| Description of the task |
Below this line is the material. Write out only its lines from the one containing "Belmont Bruins @ Drake Bulldogs (318, 1784)" through the one containing "Marshall Thundering Herd", both kept, exactly.

| Data to process |
Content starts

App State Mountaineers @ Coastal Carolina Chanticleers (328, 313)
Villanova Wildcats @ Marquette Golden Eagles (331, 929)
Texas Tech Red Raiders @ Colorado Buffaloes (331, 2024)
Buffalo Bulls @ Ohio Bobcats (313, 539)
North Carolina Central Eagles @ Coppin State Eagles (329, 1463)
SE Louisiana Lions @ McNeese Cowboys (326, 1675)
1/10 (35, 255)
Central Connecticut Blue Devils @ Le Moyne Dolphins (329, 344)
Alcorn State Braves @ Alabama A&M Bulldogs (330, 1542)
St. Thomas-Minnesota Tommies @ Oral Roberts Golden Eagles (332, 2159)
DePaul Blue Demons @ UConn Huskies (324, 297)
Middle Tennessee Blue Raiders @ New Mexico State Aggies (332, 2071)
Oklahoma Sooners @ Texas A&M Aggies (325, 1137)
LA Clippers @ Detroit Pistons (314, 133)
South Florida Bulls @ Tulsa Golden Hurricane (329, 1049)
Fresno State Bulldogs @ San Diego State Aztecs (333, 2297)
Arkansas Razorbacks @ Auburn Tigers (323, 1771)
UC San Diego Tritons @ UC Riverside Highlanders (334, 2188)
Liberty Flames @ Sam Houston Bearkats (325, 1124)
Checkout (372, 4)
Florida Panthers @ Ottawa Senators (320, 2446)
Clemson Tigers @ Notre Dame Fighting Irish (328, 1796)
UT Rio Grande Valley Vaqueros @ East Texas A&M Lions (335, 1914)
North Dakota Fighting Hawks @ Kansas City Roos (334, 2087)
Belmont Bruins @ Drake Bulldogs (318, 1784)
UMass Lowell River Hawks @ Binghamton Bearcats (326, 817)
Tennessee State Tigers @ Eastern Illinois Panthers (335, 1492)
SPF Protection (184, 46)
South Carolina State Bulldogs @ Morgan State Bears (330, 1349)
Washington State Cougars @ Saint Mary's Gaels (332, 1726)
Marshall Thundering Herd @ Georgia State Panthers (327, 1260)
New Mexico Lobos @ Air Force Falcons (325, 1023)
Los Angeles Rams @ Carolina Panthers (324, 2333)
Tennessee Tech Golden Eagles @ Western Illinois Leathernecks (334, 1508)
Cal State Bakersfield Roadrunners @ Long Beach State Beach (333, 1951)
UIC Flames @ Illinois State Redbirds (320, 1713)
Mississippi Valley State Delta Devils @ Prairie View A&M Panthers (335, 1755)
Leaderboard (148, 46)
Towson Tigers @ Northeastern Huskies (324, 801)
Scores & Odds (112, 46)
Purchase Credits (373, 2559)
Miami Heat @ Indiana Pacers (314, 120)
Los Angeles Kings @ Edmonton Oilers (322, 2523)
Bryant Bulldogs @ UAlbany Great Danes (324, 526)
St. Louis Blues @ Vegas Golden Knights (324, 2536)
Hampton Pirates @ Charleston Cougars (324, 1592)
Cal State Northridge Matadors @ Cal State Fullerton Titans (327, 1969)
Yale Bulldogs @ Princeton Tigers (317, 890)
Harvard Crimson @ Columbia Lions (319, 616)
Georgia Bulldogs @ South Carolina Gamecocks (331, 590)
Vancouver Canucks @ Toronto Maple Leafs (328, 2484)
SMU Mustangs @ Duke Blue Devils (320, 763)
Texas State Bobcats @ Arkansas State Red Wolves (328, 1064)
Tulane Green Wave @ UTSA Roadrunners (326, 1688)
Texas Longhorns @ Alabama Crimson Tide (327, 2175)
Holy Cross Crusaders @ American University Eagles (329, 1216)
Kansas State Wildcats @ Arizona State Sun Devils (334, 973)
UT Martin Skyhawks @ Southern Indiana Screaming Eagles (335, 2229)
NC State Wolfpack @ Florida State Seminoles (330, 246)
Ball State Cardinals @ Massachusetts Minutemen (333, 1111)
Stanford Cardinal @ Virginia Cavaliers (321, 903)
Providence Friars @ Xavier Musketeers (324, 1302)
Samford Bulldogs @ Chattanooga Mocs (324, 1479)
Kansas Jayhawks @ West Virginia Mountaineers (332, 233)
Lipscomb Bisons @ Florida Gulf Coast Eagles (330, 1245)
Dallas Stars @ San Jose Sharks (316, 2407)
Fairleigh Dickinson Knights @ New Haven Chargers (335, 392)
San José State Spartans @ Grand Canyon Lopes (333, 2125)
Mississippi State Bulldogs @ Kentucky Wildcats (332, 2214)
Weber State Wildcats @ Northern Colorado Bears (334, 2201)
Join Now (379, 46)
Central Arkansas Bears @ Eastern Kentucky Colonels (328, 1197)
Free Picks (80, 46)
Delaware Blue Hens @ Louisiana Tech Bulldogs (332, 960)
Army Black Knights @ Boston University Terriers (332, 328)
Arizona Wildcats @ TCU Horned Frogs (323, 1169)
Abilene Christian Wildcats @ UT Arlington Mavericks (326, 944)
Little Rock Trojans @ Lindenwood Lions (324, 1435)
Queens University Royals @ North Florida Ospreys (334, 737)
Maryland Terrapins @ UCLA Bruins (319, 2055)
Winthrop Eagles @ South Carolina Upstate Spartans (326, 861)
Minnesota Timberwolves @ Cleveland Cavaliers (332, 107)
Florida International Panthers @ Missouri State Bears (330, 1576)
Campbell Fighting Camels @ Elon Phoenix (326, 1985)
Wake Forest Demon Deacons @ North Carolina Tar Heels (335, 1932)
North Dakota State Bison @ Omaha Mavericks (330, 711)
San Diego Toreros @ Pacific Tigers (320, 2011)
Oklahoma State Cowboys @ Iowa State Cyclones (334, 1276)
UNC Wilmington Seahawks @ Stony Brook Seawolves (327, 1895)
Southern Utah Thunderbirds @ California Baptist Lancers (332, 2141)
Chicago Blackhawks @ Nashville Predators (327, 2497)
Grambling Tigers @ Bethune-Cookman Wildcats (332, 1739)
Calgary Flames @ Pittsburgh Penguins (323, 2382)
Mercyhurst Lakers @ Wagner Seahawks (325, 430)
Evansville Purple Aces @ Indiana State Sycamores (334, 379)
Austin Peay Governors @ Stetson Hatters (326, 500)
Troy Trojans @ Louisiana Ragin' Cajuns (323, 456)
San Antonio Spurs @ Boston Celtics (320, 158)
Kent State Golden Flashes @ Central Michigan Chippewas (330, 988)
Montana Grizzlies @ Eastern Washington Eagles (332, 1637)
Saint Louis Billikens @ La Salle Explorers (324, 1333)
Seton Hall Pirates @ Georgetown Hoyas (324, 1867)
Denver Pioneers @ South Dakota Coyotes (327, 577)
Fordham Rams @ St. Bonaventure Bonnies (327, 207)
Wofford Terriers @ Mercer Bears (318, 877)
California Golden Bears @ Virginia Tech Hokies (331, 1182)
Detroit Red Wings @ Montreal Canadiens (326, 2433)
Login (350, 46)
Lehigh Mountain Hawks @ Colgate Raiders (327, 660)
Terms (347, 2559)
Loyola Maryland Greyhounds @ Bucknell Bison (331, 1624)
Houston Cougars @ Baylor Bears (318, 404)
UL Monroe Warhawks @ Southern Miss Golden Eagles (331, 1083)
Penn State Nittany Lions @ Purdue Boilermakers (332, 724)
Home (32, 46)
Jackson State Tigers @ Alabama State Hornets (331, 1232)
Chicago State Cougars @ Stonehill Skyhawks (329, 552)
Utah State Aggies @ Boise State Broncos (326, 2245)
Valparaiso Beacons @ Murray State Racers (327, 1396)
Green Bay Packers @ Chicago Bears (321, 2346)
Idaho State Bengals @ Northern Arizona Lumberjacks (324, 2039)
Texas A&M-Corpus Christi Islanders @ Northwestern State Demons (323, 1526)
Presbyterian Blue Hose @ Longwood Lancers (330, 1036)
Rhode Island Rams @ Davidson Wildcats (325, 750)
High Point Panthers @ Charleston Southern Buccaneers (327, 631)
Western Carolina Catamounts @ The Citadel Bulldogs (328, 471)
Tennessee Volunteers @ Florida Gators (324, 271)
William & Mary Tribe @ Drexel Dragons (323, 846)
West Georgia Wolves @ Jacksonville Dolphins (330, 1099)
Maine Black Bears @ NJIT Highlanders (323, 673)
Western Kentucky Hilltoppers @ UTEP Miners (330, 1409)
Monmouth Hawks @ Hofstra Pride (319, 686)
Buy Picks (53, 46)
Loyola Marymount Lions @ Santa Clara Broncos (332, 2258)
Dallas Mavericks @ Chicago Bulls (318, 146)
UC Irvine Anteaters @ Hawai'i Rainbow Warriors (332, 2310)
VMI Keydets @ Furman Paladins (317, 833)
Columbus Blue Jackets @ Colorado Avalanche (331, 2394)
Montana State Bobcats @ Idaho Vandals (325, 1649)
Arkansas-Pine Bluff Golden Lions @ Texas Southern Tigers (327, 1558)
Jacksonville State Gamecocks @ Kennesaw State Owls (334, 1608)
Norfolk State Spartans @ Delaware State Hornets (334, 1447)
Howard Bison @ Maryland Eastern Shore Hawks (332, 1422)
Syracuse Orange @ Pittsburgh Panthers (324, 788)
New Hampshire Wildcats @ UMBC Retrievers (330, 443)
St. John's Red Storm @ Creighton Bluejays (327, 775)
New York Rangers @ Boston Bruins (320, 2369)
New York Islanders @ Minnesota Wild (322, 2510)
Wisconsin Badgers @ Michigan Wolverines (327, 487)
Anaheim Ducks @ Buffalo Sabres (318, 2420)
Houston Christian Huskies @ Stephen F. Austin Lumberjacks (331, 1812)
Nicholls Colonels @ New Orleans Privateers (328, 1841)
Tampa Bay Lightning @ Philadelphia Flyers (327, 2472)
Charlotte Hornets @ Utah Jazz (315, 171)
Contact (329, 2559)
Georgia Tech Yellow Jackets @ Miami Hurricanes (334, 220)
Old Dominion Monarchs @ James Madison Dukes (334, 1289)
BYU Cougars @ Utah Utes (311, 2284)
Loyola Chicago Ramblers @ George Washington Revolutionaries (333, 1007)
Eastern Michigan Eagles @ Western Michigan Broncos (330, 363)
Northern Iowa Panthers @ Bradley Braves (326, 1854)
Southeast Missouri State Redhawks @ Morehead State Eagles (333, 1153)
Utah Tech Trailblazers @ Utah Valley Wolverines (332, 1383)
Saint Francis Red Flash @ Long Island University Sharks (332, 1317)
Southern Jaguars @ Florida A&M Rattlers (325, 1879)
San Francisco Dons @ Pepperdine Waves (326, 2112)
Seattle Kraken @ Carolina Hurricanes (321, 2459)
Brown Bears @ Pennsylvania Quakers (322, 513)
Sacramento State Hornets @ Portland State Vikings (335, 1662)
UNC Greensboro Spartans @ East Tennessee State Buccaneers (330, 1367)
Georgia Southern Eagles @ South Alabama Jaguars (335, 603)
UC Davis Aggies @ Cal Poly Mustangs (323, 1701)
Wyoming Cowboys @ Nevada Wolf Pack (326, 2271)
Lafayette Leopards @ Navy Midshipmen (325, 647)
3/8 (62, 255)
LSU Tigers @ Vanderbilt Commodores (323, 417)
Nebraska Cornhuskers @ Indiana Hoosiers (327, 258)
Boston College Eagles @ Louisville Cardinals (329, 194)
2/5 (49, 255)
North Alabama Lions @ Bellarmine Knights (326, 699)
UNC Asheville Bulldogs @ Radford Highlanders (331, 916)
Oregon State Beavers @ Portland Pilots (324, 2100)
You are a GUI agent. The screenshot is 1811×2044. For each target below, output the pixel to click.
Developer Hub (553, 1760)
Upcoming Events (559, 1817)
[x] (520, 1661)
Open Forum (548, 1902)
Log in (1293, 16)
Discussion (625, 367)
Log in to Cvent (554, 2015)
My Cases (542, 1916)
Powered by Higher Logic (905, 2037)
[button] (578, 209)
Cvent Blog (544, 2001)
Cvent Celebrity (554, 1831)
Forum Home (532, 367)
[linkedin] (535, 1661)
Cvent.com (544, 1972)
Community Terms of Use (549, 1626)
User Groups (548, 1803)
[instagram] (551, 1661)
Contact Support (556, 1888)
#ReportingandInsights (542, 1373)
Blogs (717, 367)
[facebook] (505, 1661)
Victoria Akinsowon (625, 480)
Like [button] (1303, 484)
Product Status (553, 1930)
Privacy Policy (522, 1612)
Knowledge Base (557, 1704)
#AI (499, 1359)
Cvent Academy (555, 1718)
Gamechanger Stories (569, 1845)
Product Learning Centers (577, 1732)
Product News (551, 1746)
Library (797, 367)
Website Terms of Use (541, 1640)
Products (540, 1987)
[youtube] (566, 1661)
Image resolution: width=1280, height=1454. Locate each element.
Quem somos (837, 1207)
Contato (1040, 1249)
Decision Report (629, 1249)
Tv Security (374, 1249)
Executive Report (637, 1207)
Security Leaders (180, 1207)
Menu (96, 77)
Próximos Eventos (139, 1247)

Content ends

| Answer to the problem |
Belmont Bruins @ Drake Bulldogs (318, 1784)
UMass Lowell River Hawks @ Binghamton Bearcats (326, 817)
Tennessee State Tigers @ Eastern Illinois Panthers (335, 1492)
SPF Protection (184, 46)
South Carolina State Bulldogs @ Morgan State Bears (330, 1349)
Washington State Cougars @ Saint Mary's Gaels (332, 1726)
Marshall Thundering Herd @ Georgia State Panthers (327, 1260)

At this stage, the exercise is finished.